Exercise objective - The data below is to be written out exactly, with no pictures.

Material for this exercise -
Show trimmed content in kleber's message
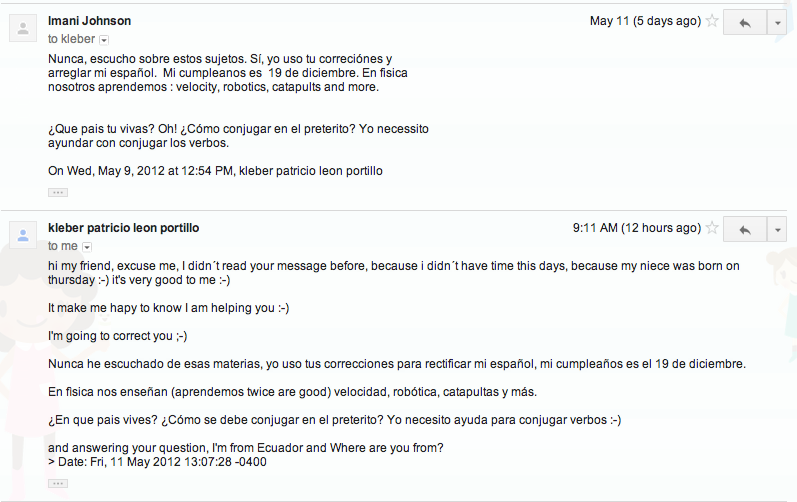Viewport: 797px width, 502px height. click(x=58, y=483)
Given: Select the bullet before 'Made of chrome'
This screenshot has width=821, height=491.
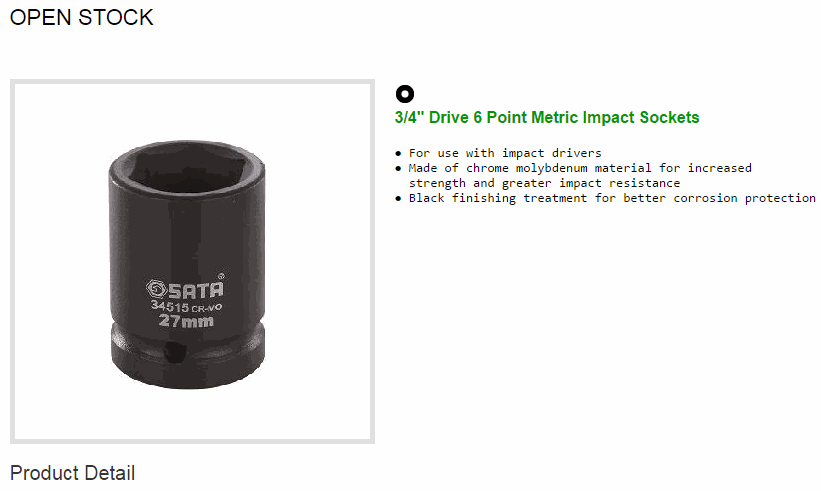Looking at the screenshot, I should coord(398,169).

Solution for this exercise -
Show trimmed content in kleber's message
Viewport: 797px width, 502px height. click(x=58, y=483)
Given: Select the bullet before 'Made of chrome'
This screenshot has width=821, height=491.
Looking at the screenshot, I should coord(398,169).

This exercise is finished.